November 2, 2011 / 9:05 AM / 7 years ago

INTERVIEW-Global CCS investment on track, despite setbacks

* CCS investment moving ahead, despite financial crisis

* Global body says CCS can compete against some green power types

* China possible source of growth but not Australia in short term

By David Fogarty

SINGAPORE, Nov 2 (Reuters) - The world is on track to have 20 carbon capture and storage (CCS) projects by 2020, despite the high-profile cancellation of $l.5 billion in funding for a British plant last month, a leading industry proponent said on Wednesday.

A report by the Global CCS Institute on Wednesday also says CCS can be a cost-effective tool to curb greenhouse gas pollution from coal and gas-fired power stations when compared with other low-carbon emission technologies.

CCS involves trapping carbon dioxide (CO2) otherwise emitted by fossil fuel power plants, and piping it underground for long-term storage in spent oil fields or aquifers. The technology is also used in the natural gas sector and fertiliser making.

CCS is not yet competitive for the power sector but governments and the International Energy Agency see it as a key way to fight climate change by trapping and burying greenhouse gas emissions, while maintaining stable energy supply.

While CCS is regarded as a part of the energy mix in coming decades, there are doubts about how quickly it will be adopted and the rate at which the technology’s costs will fall.

“Our view is a bit different,” said Brad Page, CEO of the Global CCS Institute, which is backed by governments and industry and based in Australia.

“Our latest status report shows there are 74 projects in progress around the world today. There are 8 in operation and another six under construction. Of those, 6 are power projects,” he told Reuters on the sidelines of the Singapore International Energy Week.

Another 12 would reach final investment decision over the coming year, with more than half of those power projects.

“If they keep going at the rate they are then the 20 projects by 2020 will be realised,” he said. He pointed to $25 billion pledged by governments globally to support CCS.

The first two CCS projects for the power sector are under construction, one each in Canada and the United States, with these to earn money by using the recovered CO2 for oil extraction and then pumping the CO2 underground.

“The area that is a bit under-done at the moment is around steelmaking and cement where we are not seeing any investment,” Paige said.


Costs, though, remain a major issue for cash-strapped governments.

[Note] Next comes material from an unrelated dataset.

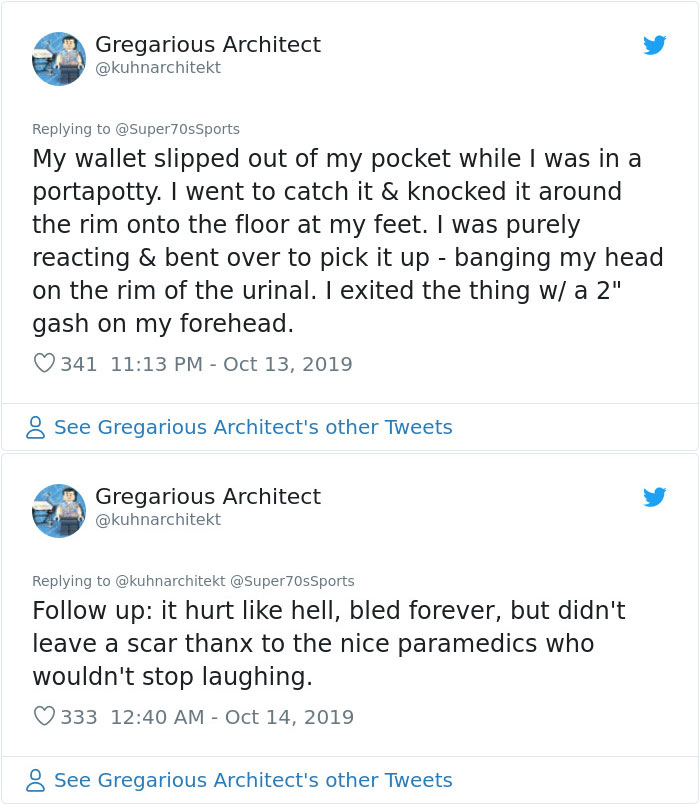Click the name Gregarious Architect on the first tweet
Image resolution: width=700 pixels, height=805 pixels.
(x=208, y=44)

A British government decision last month to withdraw funding for the country’s first and most advanced CCS project at Longannet in Scotland has underscored critics’ doubts that CCS can reach commercial scale by the end of the decade.

Late last month, the government said it had dropped funding for the project that would have trapped emissions in a 330 megawatt unit but that the one billion pounds in subsidies would be dedicated to a different CCS project.

Projects have also been delayed or cancelled in Norway, Dubai and the United States. CCS also consumes large amounts of a power stations’ energy, adding to costs.

The institute’s report said it found hydropower and onshore wind technologies to be among the lowest-cost options for reducing emissions from the power sector. Once these technologies are fully exploited or in countries where they are not an option, CCS becomes very competitive, it said.

The cost of cutting or avoiding CO2 emissions for a coal-fired power plant fitted with current CCS technology ranges from US$23 to $92 per tonne of CO2 and is a little higher for natural gas-fired power plants, the report said.

This compared to an avoided cost of $90 to $176 per tonne for offshore wind, $139 to $201 per tonne for solar thermal and more for solar photovoltaic, or PV.

Page was optimistic about China’s move towards CCS.

“China has six projects that we can identify already. These are at earlier stages than others but they are also large and ambitious projects.”

But he couldn’t see major investment in CCS in Australia in the short-term, despite parliament’s expected approval of carbon pricing scheme next week. The scheme starts July 2012.

He said a carbon price starting at A$23 was not about to trigger huge investment in CCS to cut emissions from coal-fired power stations, which supply about 75 percent of the nation’s electricity. “The cost gap is probably double that in Australia.”